Nix is really good for multi-lingual projects. I’ve created a proof of concept for opam to use Nix to provide non-OCaml dependencies: github.com/RyanGibb/opam-lang-repo-nix.
You can add it to opam with opam repo add opam-lang-repo-nix git+https://github.com/RyanGibb/opam-lang-repo-nix.git and add a dependency to your opam file as, e.g. nix-rustc.
The opam files looks something like:
opam-version: "2.0"
synopsis: "Rust"
install: [
"nix-env"
"-iA"
"rustc"
"-f"
"https://github.com/NixOS/nixpkgs/archive/28e0126876d688cf5fd15da1c73fbaba256574f0.tar.gz"
]
Nix doesn’t, in general, package all the versions of a package (github.com/NixOS/nixpkgs/issues/9682). You can install a previous version by using a specific git revision of Nixpkgs. I’ve cherry-picked some git revisions using lazamar.co.uk/nix-versions/ to get an MVP working for the rust compiler and python interpreter. This is where the 28e0126876d688cf5fd15da1c73fbaba256574f0 you see above is from.
Some advantages:
- Reproducible and deterministic dependencies. I don’t know a lot about devcontainers, so please correct me if I’m wrong, but it looks like they just run a large number of large ‘install’ bash scripts. I can imagine the user loosing track of the side-effects of these scripts, and the exact versions of the dependencies they pull in, and not being able to easily reproduce their development environment.

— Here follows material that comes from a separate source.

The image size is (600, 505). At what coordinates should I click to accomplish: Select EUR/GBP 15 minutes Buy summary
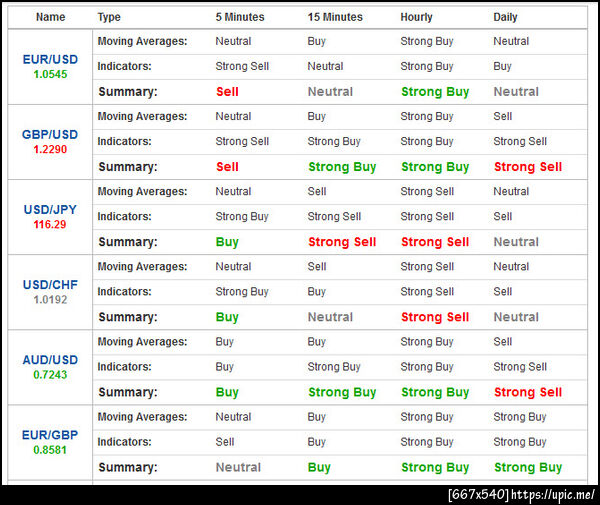point(319,468)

- Benefit from the huge number of packages in Nixpkgs.
- Allows multiple versions of a package to coexist on the same system without any interference. If the devcontainer install scripts are sandboxed/containerized (again I’m hazy on the details), then another advantage of Nix is it allows transparent sharing of identical dependencies.
- Atomic upgrades and rollbacks, which again come for for free with Nix.
Some issues:
- This requires nix to be installed. We could have opam install nix as well.
- It similarly requires sandboxing to be disabled. We could pull in the Nixpkgs revision in advance but Nix will still have to pull in the sources for the derivation closure it’s building.
- This uses
nix-envto install dependencies to the local user’s profile. While this is less side-effectful than install scripts, as dependencies are still constrained to the Nix store, it would be more desirable to create a shell in which these dependencies are available. Nix flakedevShellscould be useful. - Similar to:
- We would want a way to keep this repository up-to-date with upstream Nixpkgs. The project I linked to, github.com/lazamar/nix-package-versions, is already doing something very similar in keeping their website up-to-date.
A potential solution to issues 1, 2, and 3, would be for opam to generate a flake.nix file that contains all the dependencies. If we wanted to take this even further, opam could also generate nix derivations for packages from opam-repository. This could be through of as the inverse approach to something like github.com/tweag/opam-nix.